2007-04-17

 

Logical Bloodshed

Here is a quote from the mindset of the Iraqi insurgents which says an awful lot:

"6) Al-Qaeda in Iraq is intentionally targeting members of the Iraqi Army and police forces, who al-Jabouri and other insurgents believe are acting in the best interest of Iraqis."

What we have here is insurgents who support the Iraqi security forces, while risking their lives to kill American "occupiers" who are doing nothing more than helping those exact same Iraqi security forces! If this was a work of fiction, it would be a flop, because it has an unbelievable story line. The insurgents may as well be targetting members of the Iraqi security forces whose surname starts with a vowel, while supporting those whose surname begins with a consonant. That scenario is not one iota more absurd than the real life scenario.

And the equivalent of this weird "logic" is present in the West as well. Saddam's security forces were legitimate, but the democratic Iraq's security forces are illegitimate. That Orwellian world raising its head again. How do people with "logic" like this actually manage to survive? Why don't we find them trapped on escalators, continuing to try to walk up the "down" escalator? Our societies would be much healthier if all these dingbats could queue up at their local escalator instead of preventing us from freeing millions upon millions of slaves.
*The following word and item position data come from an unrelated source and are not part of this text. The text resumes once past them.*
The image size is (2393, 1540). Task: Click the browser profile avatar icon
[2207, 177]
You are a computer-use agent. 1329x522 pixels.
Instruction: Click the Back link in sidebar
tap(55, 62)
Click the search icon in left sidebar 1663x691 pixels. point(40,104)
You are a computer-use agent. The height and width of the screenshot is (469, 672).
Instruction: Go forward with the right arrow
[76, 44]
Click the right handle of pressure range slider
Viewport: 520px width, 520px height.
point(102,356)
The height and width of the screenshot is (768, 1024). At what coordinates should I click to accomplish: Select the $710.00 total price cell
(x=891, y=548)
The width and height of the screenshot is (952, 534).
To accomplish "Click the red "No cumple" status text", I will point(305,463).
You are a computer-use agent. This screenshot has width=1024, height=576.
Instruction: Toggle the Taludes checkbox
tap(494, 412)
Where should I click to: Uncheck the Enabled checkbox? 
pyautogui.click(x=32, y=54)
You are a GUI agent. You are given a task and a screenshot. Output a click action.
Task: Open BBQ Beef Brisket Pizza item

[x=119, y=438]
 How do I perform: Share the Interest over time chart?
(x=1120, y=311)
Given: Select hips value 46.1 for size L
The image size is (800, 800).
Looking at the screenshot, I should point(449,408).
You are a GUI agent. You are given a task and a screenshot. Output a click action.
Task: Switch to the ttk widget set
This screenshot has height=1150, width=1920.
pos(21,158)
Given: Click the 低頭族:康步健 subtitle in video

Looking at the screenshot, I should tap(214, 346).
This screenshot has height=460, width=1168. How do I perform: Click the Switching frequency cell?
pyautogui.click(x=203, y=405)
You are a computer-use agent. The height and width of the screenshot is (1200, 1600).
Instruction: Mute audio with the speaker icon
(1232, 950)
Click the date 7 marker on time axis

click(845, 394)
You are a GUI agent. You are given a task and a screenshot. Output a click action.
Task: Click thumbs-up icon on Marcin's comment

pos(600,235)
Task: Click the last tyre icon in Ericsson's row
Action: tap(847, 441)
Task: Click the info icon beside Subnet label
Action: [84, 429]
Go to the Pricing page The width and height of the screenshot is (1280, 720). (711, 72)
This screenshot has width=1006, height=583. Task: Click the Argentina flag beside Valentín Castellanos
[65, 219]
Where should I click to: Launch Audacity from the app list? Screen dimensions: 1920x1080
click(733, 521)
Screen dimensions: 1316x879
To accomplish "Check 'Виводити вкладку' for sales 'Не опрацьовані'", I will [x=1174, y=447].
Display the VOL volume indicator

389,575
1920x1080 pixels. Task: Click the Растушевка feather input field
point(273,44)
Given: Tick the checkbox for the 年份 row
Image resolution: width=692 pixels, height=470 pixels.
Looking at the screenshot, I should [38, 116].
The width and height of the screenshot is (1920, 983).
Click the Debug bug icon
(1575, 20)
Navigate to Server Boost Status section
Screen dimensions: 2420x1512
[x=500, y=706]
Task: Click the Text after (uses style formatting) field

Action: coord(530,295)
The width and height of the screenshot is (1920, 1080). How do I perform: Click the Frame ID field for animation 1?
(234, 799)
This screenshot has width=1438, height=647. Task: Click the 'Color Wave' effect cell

Illogical people, like children, are normally harmless, but they have become a threat in the West by voting for and being the Democrats, and are directly causing bloodshed in Iraq. Mostly their own, but American as well. It's phenomenal. I am hoping to see some of this "logic" clash in a debate between Waheed and a Pakistani Taliban fighter soon, as I may have just got a link to the latter. Really, where else can you see a debate like that? The actual protagonists debating why there appears to be no other logical course of action than to shoot each other. I'm not sure it will be any different to the debates we have already witnessed between supporters of Iraqi freedom and supporters of Iraqi slavery, but this would have the people who are actually risking their lives in these endeavours, which would take it to another level.

Maybe at some point I can interject and say "you appear to have different definitions of freedom - 'not occupied' vs 'not subjugated'". I'm pretty sure this is the core problem, coupled with bizarre conspiracy theories where Bush is the puppeteer of most of the world, but the only people who can "see" this are those who wear tinfoil hats. But when the Taliban hears Waheed saying "listen up morons, I PERSONALLY support Karzai's policies and voted for him", maybe, just maybe, the rusted cogs will break free and the Taliban supporters will desist. Those precious rusted cogs. If only I could figure out how to oil them. I've been ensuring every last cog in my brain is well-oiled since I was a child, but it seems very few people have made a similar effort (ie, become a rationalist). I even went so far as to try to ditch this whole "care about others" thing that I had been brought up with. Was it an invalid thing that I had been indoctrinated with that I should discard? That one thing - empathy - is the only bit that I was left with, as I set about to derive everything myself. The empathy is probably in my genes in much the same way that I also like chocolate, and is thus not a dogma that needs to be challenged and discarded as baseless.

Now if we can just get one more bit of experimental data - what the liberation of Iran looks like. I want to have absolute proof that we can be in and out of a country in 4 weeks, with all objectives accomplished (meaning the process we are looking for being kickstarted so that the end objectives will also be accomplished). And the only way I can ever get that data is right now, via Bush. My expected results for Iraq were wrong - I was expecting a 95% approval rating and instead we only got 50% - why was the approval rating higher in Afghanistan when Saddam arguably had the crueler government? Anyway, I hope Bush is doing the same countdown to full Iraqi control due in November that I am. We could actually have this last bit of data within a year, when the Iranian opinion polls come out in an environment of freedom. It'll take longer than that to get them validated via secret ballot though. But preliminary data would still be great. Just as the Iraqi data was.